Where the train_data.pkl and test_data.pkl uploaded on 02-Dec-2019 came from? #37

nicolasfredesfranco · 2021-06-29T03:17:04Z

I would like to know where the file train_data.pkl and test_data.pkl came from? Specifically, the train_data.pkl and test_data.pkl uploaded on 02-Dec-2019 to the data page https://deepgo.cbrc.kaust.edu.sa/data/. These files are not the same train and test files of the data-cafa.tar, data-2016.tar, or another folder available on the webpage. However, I have been using these files in some experiments, and I recently realized it is not the data used to generate the tables presented in the Deepgoplus paper. Despite this, to interpret my results, I need to know the origin of these data files, if they are some merge or section of the other datasets of the data webpage, some version of Uniprot, CAFA, or whatever. Thanks for your help.

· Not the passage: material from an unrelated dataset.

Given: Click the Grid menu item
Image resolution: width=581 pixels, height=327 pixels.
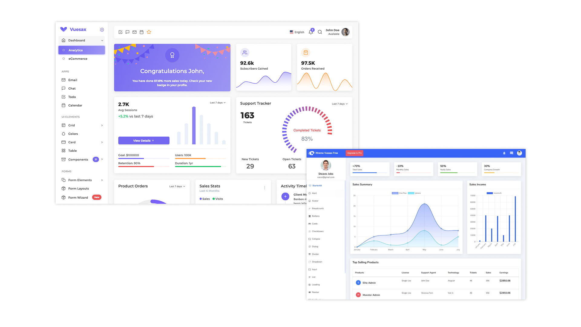Looking at the screenshot, I should click(72, 125).
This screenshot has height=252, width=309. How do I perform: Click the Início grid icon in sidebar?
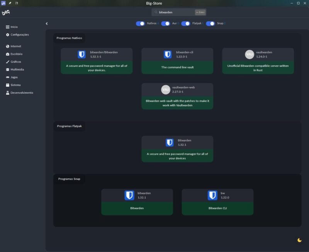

coolmaksat · 2021-06-29T05:28:59Z

Hi,
Those files are generated using deepgoplus_data.py script. You need to provide GO file (go.obo, downloaded from geneontology.org)
and swissprot.pkl file which is generated with uni2pandas.py using uniprot-sprot.dat.gz (data file from uniprot.org).
We continuously update our data file (data.tar.gz) with every release of Uniprot, that is why they are not the same as
in the paper.
For CAFA data, we use cafa3_data.py script to generate training and testing data.
If you would like to reuse our trained models, make sure you use the same terms.pkl file because the order of GO
terms affects the prediction results.

nicolasfredesfranco · 2021-06-30T14:08:48Z

Hi!
First of all, I want to say I appreciate your work! Thanks for making it available.
Now, with your explanation, I'm clear about my original question. Thanks for your answer.
As I said. In some experiments of my research, I've been using train_data.pkl and test_data.pkl files that your upload on 02-Dec-2019. I want to evaluate the diamond score over these files using your code evaluate_diamondscore.py. Therefore, I generated the test_diamond.res basing on your code new_evaluation.sh by running:

rm results/deepgoplus_mf.txt
rm results/deepgoplus_bp.txt
rm results/deepgoplus_cc.txt

python diamond_data.py -df data/train_data.pkl -o data/train_data.fa

python diamond_data.py -df data/test_data.pkl -o data/test_data.fa

diamond makedb --in data/train_data.fa -d data/train_data #creates train_data.dmnd

diamond blastp -d data/train_data.dmnd --more-sensitive -t /tmp -q data/test_data.fa --outfmt 6 qseqid sseqid bitscore -o data/test_diamond.res

Then with the test_diamond.res generated, the train_data.pkl and test_data.pkl that I've been talking about and the go.obo file available in your data web page uploaded on 01-Dec-2019 (one day before the pkl files), I try to run evaluate_diamondscore.py. I have supposed this go.obo file match with the pkl files of 2-Dec-2019, but the evaluation of diamond present some problems. First, it produces an error in the evaluate_annotations (line 151) function because the variable "total" divide the variable "ru" by zero (line 158). I've been studying your code, and this produces because the filter you use to maintain just the go terms that belong to the GO subontology (mf, bp or cc) eliminates every go terms in the labels and preds list. Then, after the filter of lines 84 and 107 both lists are empty, and the "for" of the evaluation never occurs. So I suspect the go terms of the go.obo are in a different format of the GOterms in train and test.pkl (the set of the go.obo appear with |IDA and this kind of details but the sets of labels and preds no), but I'm not sure.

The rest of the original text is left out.